No two spillways fish the same, they each have their own "magic number" (CFS value). Some fish great high, some fish great low. Change your tactics/technique depending on the season. Fish after dark, especially from mid-July through late August.

Use no less than 15lb braid, Ideally 20, but 15 will work.

Use beefy gear: Stout Medium Heavy's increase your odds of landing one significantly. They have a tendency to embarrass you on anything less.

Bring a Net. At all Times.

Hope that helps.


----------



## Snookhunter52 (Apr 1, 2019)

Thanks for the heads up about the net. I have one but never bring it. I will now haha. I have a 2 spinfishers that I use to catch large redfish and snook.
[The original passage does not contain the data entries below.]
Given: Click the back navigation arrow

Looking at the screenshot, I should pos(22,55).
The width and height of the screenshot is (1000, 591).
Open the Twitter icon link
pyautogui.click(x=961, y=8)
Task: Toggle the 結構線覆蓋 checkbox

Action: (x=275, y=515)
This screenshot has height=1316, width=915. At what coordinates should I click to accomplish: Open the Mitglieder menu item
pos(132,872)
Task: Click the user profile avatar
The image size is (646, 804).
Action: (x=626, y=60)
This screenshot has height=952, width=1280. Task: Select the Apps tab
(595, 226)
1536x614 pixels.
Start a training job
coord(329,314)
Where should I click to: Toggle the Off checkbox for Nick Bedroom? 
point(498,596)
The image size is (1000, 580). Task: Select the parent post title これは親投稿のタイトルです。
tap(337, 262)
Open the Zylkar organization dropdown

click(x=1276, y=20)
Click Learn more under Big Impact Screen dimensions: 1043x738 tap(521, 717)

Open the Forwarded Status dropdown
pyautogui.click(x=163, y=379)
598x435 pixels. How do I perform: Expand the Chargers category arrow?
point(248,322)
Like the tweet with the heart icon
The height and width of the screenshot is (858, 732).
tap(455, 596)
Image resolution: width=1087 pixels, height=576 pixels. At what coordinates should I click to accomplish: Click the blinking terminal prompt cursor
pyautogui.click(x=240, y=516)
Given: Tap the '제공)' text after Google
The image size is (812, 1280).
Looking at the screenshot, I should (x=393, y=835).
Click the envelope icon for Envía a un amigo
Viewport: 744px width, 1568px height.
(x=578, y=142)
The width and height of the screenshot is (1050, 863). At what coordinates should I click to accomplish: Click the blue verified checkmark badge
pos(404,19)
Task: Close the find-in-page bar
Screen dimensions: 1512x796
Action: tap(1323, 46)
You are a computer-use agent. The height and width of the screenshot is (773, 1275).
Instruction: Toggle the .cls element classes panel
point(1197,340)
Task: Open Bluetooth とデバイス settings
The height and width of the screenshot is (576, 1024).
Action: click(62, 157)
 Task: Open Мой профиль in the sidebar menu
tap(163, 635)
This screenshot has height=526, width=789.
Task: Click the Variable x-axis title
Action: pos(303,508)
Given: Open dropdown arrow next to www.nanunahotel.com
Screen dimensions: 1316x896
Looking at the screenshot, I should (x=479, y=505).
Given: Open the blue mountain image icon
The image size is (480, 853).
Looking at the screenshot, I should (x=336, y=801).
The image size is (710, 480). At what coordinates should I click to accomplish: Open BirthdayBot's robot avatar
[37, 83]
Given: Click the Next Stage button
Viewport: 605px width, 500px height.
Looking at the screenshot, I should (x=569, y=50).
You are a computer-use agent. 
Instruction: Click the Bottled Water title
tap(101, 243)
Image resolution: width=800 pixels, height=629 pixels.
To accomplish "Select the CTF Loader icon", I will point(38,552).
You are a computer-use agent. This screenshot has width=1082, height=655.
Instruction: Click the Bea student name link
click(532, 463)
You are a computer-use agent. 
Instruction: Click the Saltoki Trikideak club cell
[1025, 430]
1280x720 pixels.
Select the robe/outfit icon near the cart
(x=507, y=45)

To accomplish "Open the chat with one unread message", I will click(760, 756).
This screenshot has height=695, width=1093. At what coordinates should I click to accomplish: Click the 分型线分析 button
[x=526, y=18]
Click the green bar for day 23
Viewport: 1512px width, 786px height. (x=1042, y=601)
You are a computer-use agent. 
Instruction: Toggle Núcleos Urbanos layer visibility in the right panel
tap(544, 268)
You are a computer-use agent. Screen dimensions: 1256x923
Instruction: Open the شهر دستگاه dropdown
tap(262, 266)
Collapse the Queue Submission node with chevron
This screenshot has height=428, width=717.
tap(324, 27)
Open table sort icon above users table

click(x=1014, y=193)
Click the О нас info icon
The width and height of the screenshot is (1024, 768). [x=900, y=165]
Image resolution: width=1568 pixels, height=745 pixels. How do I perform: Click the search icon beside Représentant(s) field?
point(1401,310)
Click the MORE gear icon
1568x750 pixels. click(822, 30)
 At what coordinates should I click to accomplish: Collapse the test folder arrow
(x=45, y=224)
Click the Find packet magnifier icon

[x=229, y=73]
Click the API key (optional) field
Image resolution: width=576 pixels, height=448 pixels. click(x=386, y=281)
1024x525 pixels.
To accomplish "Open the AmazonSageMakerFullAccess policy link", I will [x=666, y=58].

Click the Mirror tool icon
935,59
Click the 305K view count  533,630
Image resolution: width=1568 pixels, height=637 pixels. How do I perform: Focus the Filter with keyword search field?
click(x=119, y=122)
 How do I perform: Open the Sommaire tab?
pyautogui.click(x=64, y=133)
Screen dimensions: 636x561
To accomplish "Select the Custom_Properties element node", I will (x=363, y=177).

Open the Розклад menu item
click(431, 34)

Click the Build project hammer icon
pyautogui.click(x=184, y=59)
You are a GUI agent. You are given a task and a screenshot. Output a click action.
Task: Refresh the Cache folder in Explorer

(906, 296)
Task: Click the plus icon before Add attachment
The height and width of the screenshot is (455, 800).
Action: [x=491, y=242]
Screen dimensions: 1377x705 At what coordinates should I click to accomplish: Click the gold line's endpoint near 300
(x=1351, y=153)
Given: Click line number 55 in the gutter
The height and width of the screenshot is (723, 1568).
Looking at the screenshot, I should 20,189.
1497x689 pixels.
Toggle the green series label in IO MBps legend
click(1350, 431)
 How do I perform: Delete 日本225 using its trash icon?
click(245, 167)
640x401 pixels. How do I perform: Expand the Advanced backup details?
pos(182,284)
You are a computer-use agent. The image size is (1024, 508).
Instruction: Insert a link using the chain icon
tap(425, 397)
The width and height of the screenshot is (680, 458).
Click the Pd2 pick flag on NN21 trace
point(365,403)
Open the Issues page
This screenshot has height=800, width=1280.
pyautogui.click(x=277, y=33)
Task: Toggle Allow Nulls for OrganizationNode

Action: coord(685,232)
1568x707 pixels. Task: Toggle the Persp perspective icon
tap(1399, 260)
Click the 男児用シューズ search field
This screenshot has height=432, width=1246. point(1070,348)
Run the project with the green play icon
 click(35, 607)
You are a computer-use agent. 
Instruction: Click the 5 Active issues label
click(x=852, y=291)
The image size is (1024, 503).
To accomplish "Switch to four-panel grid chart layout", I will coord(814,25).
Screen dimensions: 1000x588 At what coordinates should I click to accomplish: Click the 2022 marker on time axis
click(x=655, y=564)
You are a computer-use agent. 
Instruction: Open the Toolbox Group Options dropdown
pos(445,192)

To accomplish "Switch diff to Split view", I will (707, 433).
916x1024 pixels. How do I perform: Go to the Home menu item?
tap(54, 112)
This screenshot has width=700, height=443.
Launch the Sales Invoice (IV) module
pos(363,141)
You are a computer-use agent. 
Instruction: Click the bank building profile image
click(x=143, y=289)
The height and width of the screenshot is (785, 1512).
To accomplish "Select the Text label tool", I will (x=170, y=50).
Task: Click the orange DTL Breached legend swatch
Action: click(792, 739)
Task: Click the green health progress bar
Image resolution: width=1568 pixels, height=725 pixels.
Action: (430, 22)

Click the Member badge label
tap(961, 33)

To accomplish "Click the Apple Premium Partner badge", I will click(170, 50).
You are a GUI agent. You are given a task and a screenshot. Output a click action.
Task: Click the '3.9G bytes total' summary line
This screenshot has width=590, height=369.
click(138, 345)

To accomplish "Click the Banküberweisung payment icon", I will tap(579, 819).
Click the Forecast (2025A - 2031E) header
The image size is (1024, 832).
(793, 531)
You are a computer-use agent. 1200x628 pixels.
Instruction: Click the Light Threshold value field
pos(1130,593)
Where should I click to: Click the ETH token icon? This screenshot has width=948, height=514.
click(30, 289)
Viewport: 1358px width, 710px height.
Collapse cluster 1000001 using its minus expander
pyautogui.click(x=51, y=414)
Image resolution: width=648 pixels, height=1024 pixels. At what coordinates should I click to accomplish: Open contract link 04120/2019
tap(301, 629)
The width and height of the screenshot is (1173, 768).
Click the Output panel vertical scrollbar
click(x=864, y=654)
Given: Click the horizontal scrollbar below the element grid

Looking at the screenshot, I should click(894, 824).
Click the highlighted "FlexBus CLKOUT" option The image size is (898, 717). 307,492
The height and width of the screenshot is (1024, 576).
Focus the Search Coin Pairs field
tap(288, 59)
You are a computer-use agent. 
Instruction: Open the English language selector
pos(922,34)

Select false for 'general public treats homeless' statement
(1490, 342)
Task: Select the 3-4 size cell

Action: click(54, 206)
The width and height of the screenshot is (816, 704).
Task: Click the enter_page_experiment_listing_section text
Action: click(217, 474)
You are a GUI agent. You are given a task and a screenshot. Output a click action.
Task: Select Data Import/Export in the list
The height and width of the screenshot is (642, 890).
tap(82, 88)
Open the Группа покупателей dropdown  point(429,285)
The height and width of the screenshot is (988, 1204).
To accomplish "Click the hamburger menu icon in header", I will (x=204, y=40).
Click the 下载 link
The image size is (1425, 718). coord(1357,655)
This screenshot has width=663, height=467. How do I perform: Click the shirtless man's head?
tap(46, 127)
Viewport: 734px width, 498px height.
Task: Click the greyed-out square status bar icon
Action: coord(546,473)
One is a 3500 spooled with 15 lbs power pro and the other is a 4500 with 20 lbs power pro. Both are fitted with stout inshore fishing rods that I use to horse fish out of the mangroves. I'll put on a 30 lbs fluorocarbon leader. How do you keep them from straightening out the thin hooks on the big Joshy jigheads? I have 1/8 oz saltwater jigheads that have stronger hooks but they're red. Do you think that will work? I take it you take the front treble off the jerkbait to keep it from snagging? I found about 8 spots along the scioto using Google earth. I saw the gage height on on USGS was much higher than normal. I might wait and see if it goes down a little before going.


----------



## hoplovestofish (Aug 3, 2010)

Very nice fish! hop


----------



## acklac7 (May 31, 2004)

Snookhunter52 said:


> Thanks for the heads up about the net. I have one but never bring it. I will now haha. I have a 2 spinfishers that I use to catch large redfish and snook. One is a 3500 spooled with 15 lbs power pro and the other is a 4500 with 20 lbs power pro. Both are fitted with stout inshore fishing rods that I use to horse fish out of the mangroves. I'll put on a 30 lbs fluorocarbon leader. How do you keep them from straightening out the thin hooks on the big Joshy jigheads? I have 1/8 oz saltwater jigheads that have stronger hooks but they're red. Do you think that will work? I take it you take the front treble off the jerkbait to keep it from snagging? I found about 8 spots along the scioto using Google earth. I saw the gage height on on USGS was much higher than normal. I might wait and see if it goes down a little before going.


I'd go with the Saltwater Jigheads, even if they're red. They'll bend out anything else. I keep all the trebles on my stickbaits, A big wiper ripped off the first one pictured above . Wipers don't necessarily like base flow.


----------



## Snookhunter52 (Apr 1, 2019)

Thanks for taking the time answer all my questions. Hopefully, I'll get to go after some this week. If I catch any I'll make sure to quickly release them after a quick picture to fight another day. Those fish are worth their weight in gold for a the work they do to help keep the shad in check.


----------



## Govbarney (Jan 3, 2011)

Acklac, how have you been dealing with the coffee with cream color that has been persistent on the scioto everything south of O'Shay this spring? Are you finding the wipers are more willing to hit a lure , or has the conditions made an already challenging bite even more difficult?


----------



## Gottagofishn (Nov 18, 2009)

Acklac, that is an amazing fish! I would kill for a 29". 

Folks, if you have never fished for Wipers you should.
On lures... When fishing for Wipers I like to have a rod with a 1/2 or 3/4 Hopkins shorty handy. I have had great success casting to jumping fish... especially if there are several attacking bait. You can cast the spoons a mile and they will crush them as fast as you can reel... often reeling so fast they skip across the water. When you have reeled past where they jumped and no hits stop the retrieve and let it fall a bit, hang on!


----------



## acklac7 (May 31, 2004)

Govbarney said:


> Acklac, how have you been dealing with the coffee with cream color that has been persistent on the scioto everything south of O'Shay this spring? Are you finding the wipers are more willing to hit a lure , or has the conditions made an already challenging bite even more difficult?


Conditions made for a rough March/April/May. Once the water warmed into the high 60's/70's the fish seemed much more willing to bite, despite the poor conditions.


----------